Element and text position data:
━━━
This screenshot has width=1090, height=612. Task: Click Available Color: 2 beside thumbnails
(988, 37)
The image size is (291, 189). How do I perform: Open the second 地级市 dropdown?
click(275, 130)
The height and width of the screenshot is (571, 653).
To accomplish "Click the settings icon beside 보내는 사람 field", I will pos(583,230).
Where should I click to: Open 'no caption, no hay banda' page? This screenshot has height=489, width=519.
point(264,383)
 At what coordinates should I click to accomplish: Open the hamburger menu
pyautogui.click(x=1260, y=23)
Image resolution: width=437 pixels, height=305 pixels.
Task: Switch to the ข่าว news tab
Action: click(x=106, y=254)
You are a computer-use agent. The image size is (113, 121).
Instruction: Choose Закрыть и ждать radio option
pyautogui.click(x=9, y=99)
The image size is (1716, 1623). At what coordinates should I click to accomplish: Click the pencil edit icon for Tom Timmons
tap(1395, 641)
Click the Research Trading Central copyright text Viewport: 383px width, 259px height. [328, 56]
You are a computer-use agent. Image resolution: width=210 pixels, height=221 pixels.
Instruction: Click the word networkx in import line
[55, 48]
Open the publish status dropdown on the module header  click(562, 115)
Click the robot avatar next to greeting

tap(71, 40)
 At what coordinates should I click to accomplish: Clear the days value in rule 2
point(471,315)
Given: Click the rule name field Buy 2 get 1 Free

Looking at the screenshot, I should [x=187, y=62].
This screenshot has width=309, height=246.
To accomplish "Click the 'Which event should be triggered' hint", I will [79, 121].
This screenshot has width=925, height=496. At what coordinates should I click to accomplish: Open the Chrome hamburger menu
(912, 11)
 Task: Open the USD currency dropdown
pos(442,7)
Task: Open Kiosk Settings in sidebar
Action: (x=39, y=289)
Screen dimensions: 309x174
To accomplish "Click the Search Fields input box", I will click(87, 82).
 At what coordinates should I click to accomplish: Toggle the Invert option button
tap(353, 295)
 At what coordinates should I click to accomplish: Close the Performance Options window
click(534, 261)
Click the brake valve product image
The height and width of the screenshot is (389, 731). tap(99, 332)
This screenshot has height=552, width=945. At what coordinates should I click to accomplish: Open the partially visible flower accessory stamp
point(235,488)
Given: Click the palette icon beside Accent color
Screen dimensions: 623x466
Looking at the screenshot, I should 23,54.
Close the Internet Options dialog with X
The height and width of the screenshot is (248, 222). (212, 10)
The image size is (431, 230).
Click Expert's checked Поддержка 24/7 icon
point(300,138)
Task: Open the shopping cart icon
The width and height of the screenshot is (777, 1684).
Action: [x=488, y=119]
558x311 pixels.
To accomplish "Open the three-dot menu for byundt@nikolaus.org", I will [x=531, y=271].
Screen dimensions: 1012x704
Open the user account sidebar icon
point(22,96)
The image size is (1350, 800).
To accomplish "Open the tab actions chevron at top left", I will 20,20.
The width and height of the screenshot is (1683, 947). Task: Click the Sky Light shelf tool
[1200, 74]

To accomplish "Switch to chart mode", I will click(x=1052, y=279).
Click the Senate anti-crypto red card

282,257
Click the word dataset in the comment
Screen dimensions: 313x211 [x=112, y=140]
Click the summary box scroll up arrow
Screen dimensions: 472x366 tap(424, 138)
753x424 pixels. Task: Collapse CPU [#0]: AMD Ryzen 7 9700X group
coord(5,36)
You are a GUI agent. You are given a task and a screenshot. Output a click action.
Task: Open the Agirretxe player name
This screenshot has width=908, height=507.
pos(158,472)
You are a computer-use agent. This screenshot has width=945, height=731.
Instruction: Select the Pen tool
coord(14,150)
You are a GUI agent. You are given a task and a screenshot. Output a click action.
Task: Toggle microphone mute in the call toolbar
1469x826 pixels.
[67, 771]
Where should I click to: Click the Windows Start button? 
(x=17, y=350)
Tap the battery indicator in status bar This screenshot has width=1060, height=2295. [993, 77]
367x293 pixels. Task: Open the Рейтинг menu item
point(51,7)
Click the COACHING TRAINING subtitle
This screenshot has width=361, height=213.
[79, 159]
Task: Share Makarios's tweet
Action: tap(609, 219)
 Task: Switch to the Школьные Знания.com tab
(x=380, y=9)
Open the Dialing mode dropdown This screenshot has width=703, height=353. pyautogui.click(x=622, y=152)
━━━
(Exercise goal):
Rewrite the items with every "computer-use agent" swapped for "screen-control agent", leaving everything else as is.

(Solution to this problem):
This screenshot has width=1090, height=612. Task: Click Available Color: 2 beside thumbnails
(988, 37)
The image size is (291, 189). How do I perform: Open the second 地级市 dropdown?
click(275, 130)
The height and width of the screenshot is (571, 653).
To accomplish "Click the settings icon beside 보내는 사람 field", I will pos(583,230).
Where should I click to: Open 'no caption, no hay banda' page? This screenshot has height=489, width=519.
point(264,383)
 At what coordinates should I click to accomplish: Open the hamburger menu
pyautogui.click(x=1260, y=23)
Image resolution: width=437 pixels, height=305 pixels.
Task: Switch to the ข่าว news tab
Action: click(x=106, y=254)
You are a screen-control agent. The image size is (113, 121).
Instruction: Choose Закрыть и ждать radio option
pyautogui.click(x=9, y=99)
The image size is (1716, 1623). At what coordinates should I click to accomplish: Click the pencil edit icon for Tom Timmons
tap(1395, 641)
Click the Research Trading Central copyright text Viewport: 383px width, 259px height. [328, 56]
You are a screen-control agent. Image resolution: width=210 pixels, height=221 pixels.
Instruction: Click the word networkx in import line
[55, 48]
Open the publish status dropdown on the module header  click(562, 115)
Click the robot avatar next to greeting

tap(71, 40)
 At what coordinates should I click to accomplish: Clear the days value in rule 2
point(471,315)
Given: Click the rule name field Buy 2 get 1 Free

Looking at the screenshot, I should [x=187, y=62].
This screenshot has width=309, height=246.
To accomplish "Click the 'Which event should be triggered' hint", I will [79, 121].
This screenshot has width=925, height=496. At what coordinates should I click to accomplish: Open the Chrome hamburger menu
(912, 11)
 Task: Open the USD currency dropdown
pos(442,7)
Task: Open Kiosk Settings in sidebar
Action: (x=39, y=289)
Screen dimensions: 309x174
To accomplish "Click the Search Fields input box", I will click(87, 82).
 At what coordinates should I click to accomplish: Toggle the Invert option button
tap(353, 295)
 At what coordinates should I click to accomplish: Close the Performance Options window
click(534, 261)
Click the brake valve product image
The height and width of the screenshot is (389, 731). tap(99, 332)
This screenshot has height=552, width=945. At what coordinates should I click to accomplish: Open the partially visible flower accessory stamp
point(235,488)
Given: Click the palette icon beside Accent color
Screen dimensions: 623x466
Looking at the screenshot, I should 23,54.
Close the Internet Options dialog with X
The height and width of the screenshot is (248, 222). (212, 10)
The image size is (431, 230).
Click Expert's checked Поддержка 24/7 icon
point(300,138)
Task: Open the shopping cart icon
The width and height of the screenshot is (777, 1684).
Action: [x=488, y=119]
558x311 pixels.
To accomplish "Open the three-dot menu for byundt@nikolaus.org", I will [x=531, y=271].
Screen dimensions: 1012x704
Open the user account sidebar icon
point(22,96)
The image size is (1350, 800).
To accomplish "Open the tab actions chevron at top left", I will 20,20.
The width and height of the screenshot is (1683, 947). Task: Click the Sky Light shelf tool
[1200, 74]

To accomplish "Switch to chart mode", I will click(x=1052, y=279).
Click the Senate anti-crypto red card

282,257
Click the word dataset in the comment
Screen dimensions: 313x211 [x=112, y=140]
Click the summary box scroll up arrow
Screen dimensions: 472x366 tap(424, 138)
753x424 pixels. Task: Collapse CPU [#0]: AMD Ryzen 7 9700X group
coord(5,36)
You are a GUI agent. You are given a task and a screenshot. Output a click action.
Task: Open the Agirretxe player name
This screenshot has width=908, height=507.
pos(158,472)
You are a screen-control agent. This screenshot has width=945, height=731.
Instruction: Select the Pen tool
coord(14,150)
You are a GUI agent. You are given a task and a screenshot. Output a click action.
Task: Toggle microphone mute in the call toolbar
1469x826 pixels.
[67, 771]
Where should I click to: Click the Windows Start button? 
(x=17, y=350)
Tap the battery indicator in status bar This screenshot has width=1060, height=2295. [993, 77]
367x293 pixels. Task: Open the Рейтинг menu item
point(51,7)
Click the COACHING TRAINING subtitle
This screenshot has width=361, height=213.
[79, 159]
Task: Share Makarios's tweet
Action: tap(609, 219)
 Task: Switch to the Школьные Знания.com tab
(x=380, y=9)
Open the Dialing mode dropdown This screenshot has width=703, height=353. pyautogui.click(x=622, y=152)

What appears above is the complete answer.